CCA is a useful tool for cultural domain analysis, which is the empirical determination that a set of items are related according to an informant group (Borgatti, 1994). When applied to a set of cultural norm statements related to a specific cultural domain, such as backpacking, CCA can simultaneously provide an estimate of knowledge or cultural competence of each individual and an estimate of the culturally correct answer to each question (Romney et al., 1996). CCA does not require the knowledge of culturally correct answers in advance because of the robustness of the mathematical model that has been developed (Romney et al., 1996). CCA is often applied to natural or common categories of items such. The backpacker cultural domain that is being examined in this study is better understood as an ad-hoc category (Barsalou, 1983). Ad-hoc categories are made up of specialized lists of items for specialized context and are not commonly or naturally categorized together.

CCA has been employed in several sub-fields of anthropology to study diverse populations and knowledge domains. CCA has also been suggested as a useful method for gaining a more complete and deeper understanding of leisure behavior (Chick, 2009). Li, Chick, Zinn, Absher, and Graefe (2007) used CCA to examine the usefulness of ethnicity as a construct in leisure research. Students’ perceptions of leisure, leisure professionals and the professional body of knowledge were examined using CCA by Parr and Lashua (2005). Recently, CCA has been applied to a tourism context. Gatewood and Cameron (2009) employed CCA to examine the extent to which respondents in the island country of the Turks and Caicos had a common cultural understanding of tourism. Ribeiro (2011) employed CCA to examine spring break tourist behavior. Paris, Musa, and Thirumoorthi (2010) used CCA to examine the differences in cultural understanding of backpackers from Australia and New Zealand and backpackers from South East Asia. CCA was also applied to the study of sense of place meanings among Fijian Highlanders in the midst of nature-based tourism development (Kerstetter, Bricker, & Li, 2010).
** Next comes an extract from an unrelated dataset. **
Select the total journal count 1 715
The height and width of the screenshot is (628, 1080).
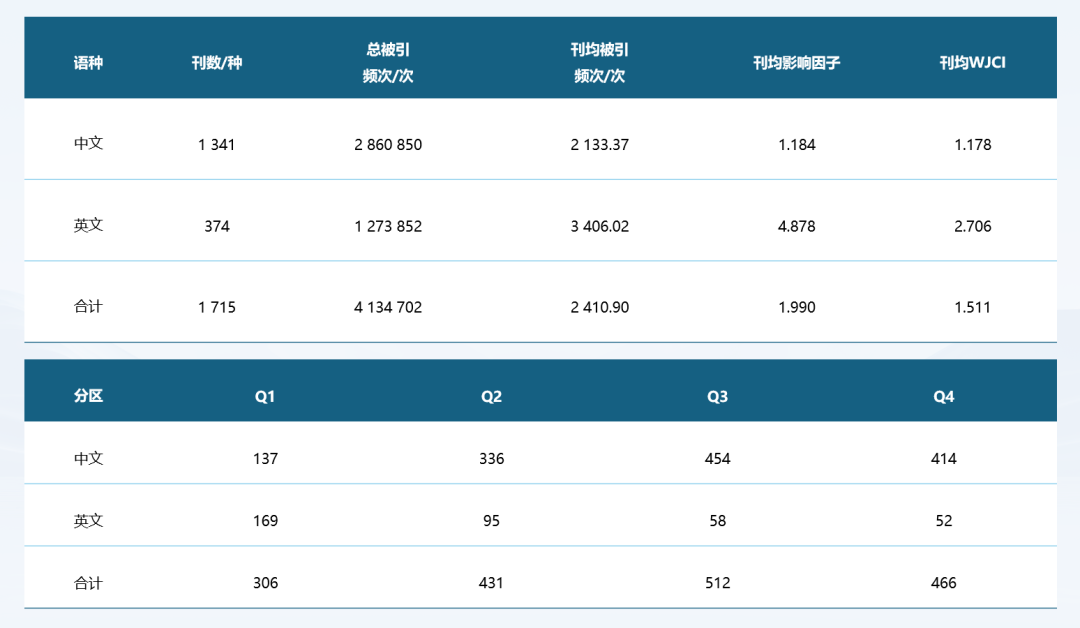[217, 307]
A questionnaire was designed to gather respondents’ demographic information including age, gender, education, employment status, nationality, previous travel experience, and a set of cultural norm statements concerning the backpacker cultural domain. To develop the statements results were first compiled from a previous survey of 217 respondents conducted by the author in 2008 in which respondents were asked to list ten items they felt best represented “backpacking culture.” An initial set of statements were formed and then revised based upon participant observations made by the author during fieldwork in the last three years, informal interviews with backpackers, and an analysis of the backpacker literature (Hannam and Diekmann, 2010, Jarvis and Peel, 2010, Mascheroni, 2007, Molz, 2006, Murphy, 2001, O’Regan, 2008, O’Reilly, 2006, Paris, 2008, Paris, 2010a, Paris, 2010b, Prideaux and Coghlan, 2006, Richards and Wilson, 2004, Scheyvens, 2002, Sorensen, 2003, Spreitzhofer, 1998).
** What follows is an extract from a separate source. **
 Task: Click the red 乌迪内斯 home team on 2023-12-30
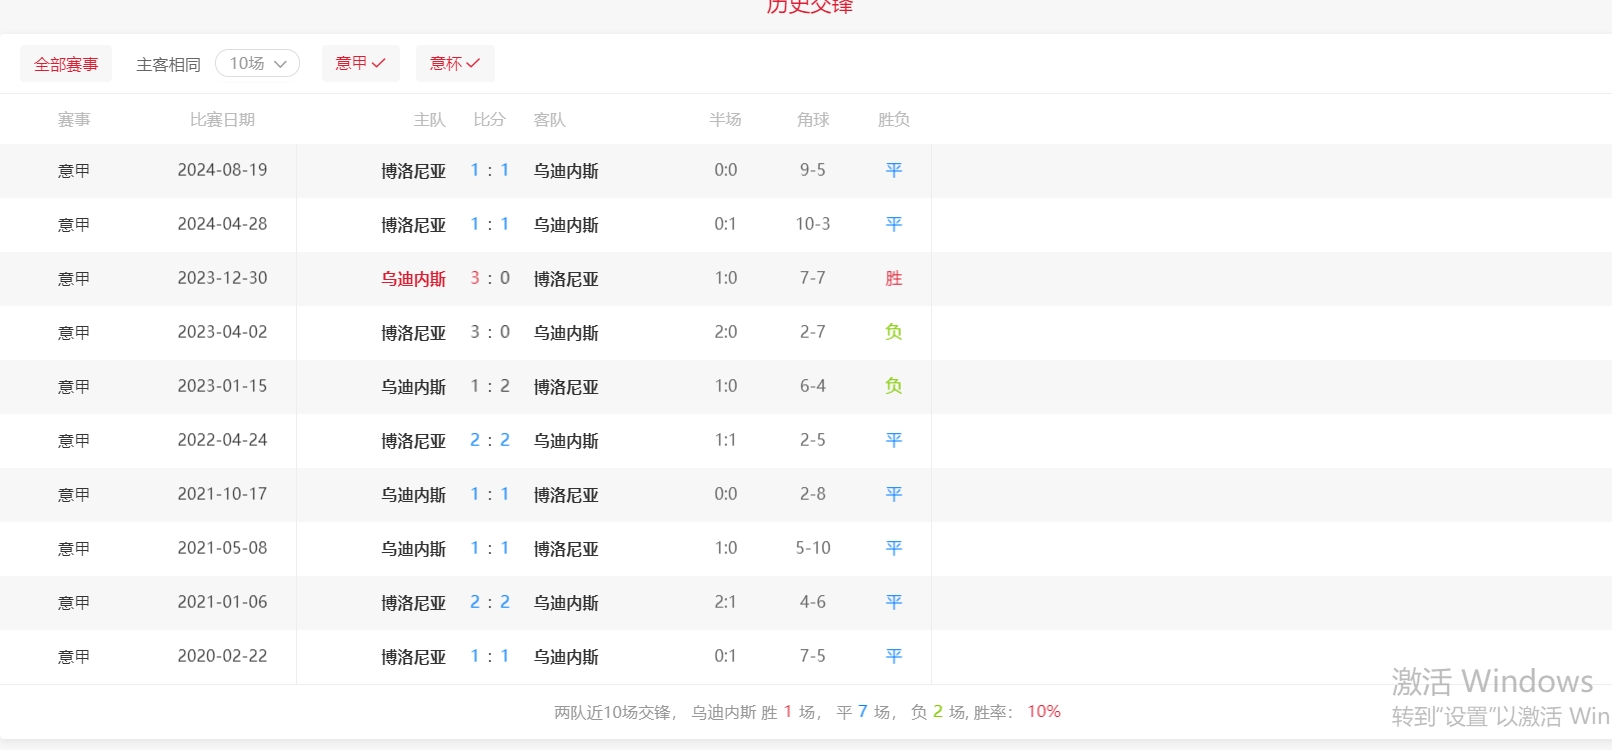point(413,279)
Cultural domain analysis usually starts with the selection of the set of cultural norm statements. Borgatti (1994) argues that employing a free listing method is most appropriate way to elicit items directly from informants. While a strict free listing procedure was not employed in this study, the starting point for selecting the cultural norm statements was based upon input from a group of backpacker informants. Borgatti (1994) also mentions that free listing is best suited for categories that have one-word names. Because of the ad-hoc nature of the category, the additional revisions of the items based upon the previous fieldwork by the author and the literature was necessary to form a more complete set of items including items related to technology use. Reflecting back on the compilation of the items for this study, a more optimal approach could have been to employ a free listing method with a small subset of the overall sample of respondents shortly before the full survey was administered, and then refine them. Whether the items constitute the backpacker cultural domain, is an empirical question (Borgatti, 1994), which is analyzed using CCA in this study. Sixty dichotomous (Yes/No) cultural norms statements representing the backpacker cultural domain were used in this study are included in Table 3.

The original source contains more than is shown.